China’s balancing act may need to be revised. Writing in the U.S.-China Perception Monitor, Hu Wei, vice-chair of the Public Policy Research Center of the Counselor’s Office of the State Council and chair of Shanghai Public Policy Research Association, among other roles, outlines what China’s strategic goals should be and how the country might achieve them:
Being in the same boat with Putin will impact China should he lose power. Unless Putin can secure victory with China’s backing, a prospect which looks bleak at the moment, China does not have the clout to back Russia. …
China should avoid playing both sides in the same boat, give up being neutral, and choose the mainstream position in the world. At present, China has tried not to offend either side … However, this position does not meet Russia’s needs, and it has infuriated Ukraine and its supporters as well as sympathizers, putting China on the wrong side of much of the world. In some cases, apparent neutrality is a sensible choice, but it does not apply to this war, where China has nothing to gain. …
Cutting off from Putin and giving up neutrality will help build China’s international image and ease its relations with the U.S. and the West. Though difficult and requiring great wisdom, it is the best option for the future. …
Russia and Ukraine supply about 65% of the world’s supply of neon, a noble gas critical for the lasers used in making semiconductors. Ukraine supplies about 90% of U.S. demand for chip-grade neon. Electronic materials consultancy Techcet noted last week that rare gas purifiers in Ukraine had been shut down for five or six days: “However, if the fighting lingers on this could have a major impact on the chip industry that has been pushing hard to increase production.”
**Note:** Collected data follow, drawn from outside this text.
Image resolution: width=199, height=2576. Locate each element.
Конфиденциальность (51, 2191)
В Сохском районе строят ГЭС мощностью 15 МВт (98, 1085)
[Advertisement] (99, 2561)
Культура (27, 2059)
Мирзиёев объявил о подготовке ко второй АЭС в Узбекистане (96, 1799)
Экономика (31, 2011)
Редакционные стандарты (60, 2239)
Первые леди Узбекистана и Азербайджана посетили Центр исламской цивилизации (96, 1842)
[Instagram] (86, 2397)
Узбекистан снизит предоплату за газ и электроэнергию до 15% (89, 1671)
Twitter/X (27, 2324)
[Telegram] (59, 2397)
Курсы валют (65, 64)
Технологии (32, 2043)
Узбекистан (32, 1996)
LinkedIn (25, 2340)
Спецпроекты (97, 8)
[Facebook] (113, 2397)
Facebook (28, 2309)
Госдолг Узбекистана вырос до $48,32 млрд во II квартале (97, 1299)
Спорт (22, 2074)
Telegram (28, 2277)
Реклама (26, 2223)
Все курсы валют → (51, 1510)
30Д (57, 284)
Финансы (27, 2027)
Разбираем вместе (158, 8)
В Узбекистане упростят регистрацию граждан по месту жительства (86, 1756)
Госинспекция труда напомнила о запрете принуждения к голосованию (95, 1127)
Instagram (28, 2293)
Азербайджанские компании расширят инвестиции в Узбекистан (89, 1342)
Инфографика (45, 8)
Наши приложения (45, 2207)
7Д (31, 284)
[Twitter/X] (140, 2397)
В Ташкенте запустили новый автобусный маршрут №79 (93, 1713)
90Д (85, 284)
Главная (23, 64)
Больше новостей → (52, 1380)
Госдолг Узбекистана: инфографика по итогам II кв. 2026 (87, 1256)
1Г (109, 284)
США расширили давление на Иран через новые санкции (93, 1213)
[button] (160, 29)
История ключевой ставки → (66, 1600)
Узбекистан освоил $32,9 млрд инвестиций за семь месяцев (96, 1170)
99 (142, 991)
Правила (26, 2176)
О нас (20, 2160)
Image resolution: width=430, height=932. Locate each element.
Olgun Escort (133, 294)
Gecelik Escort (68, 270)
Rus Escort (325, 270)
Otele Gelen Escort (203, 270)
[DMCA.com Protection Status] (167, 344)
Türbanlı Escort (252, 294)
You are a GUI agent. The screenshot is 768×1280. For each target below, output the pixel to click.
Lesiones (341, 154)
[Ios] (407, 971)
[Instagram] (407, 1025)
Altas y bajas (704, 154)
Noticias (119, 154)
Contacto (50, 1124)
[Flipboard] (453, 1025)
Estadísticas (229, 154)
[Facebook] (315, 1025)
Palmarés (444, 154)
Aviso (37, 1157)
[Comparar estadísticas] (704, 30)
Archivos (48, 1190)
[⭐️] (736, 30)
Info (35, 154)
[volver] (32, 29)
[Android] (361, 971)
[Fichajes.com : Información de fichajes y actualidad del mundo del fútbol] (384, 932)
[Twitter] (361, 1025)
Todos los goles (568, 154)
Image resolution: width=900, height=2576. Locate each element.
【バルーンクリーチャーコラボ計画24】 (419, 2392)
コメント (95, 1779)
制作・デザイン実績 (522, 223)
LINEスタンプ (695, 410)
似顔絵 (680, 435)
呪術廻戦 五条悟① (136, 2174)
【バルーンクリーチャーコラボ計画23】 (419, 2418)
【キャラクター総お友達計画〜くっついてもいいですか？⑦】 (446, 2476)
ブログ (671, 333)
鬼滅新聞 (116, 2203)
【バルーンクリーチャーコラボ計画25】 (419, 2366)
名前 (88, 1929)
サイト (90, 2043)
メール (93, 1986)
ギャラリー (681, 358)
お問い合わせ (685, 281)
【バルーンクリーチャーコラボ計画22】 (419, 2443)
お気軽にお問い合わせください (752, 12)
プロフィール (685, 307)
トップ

There is also a problem with supplies of helium, a critical element used in applications as diverse as rocket launchers, nuclear weapons and semiconductors. Stefano Marani, the CEO of compressed natural gas producer Renergen, spoke to the issue on a podcast last month, portions of which are included in a post at The Blind Spot, a news site ($) launched last week by Izabella Kaminska, former editor of the FT Alphaville blog. The U.S. strategic helium reserve near Amarillo, Texas, went down earlier this year, taking about 10% of the global supply and 40% of the U.S. supply out of commission. A plant in northern Siberia that was intended to supply 20% to 25% of the world’s supply of helium has been delayed by fires. and a new plant in Qatar scheduled to go online this year has been delayed beyond 2025.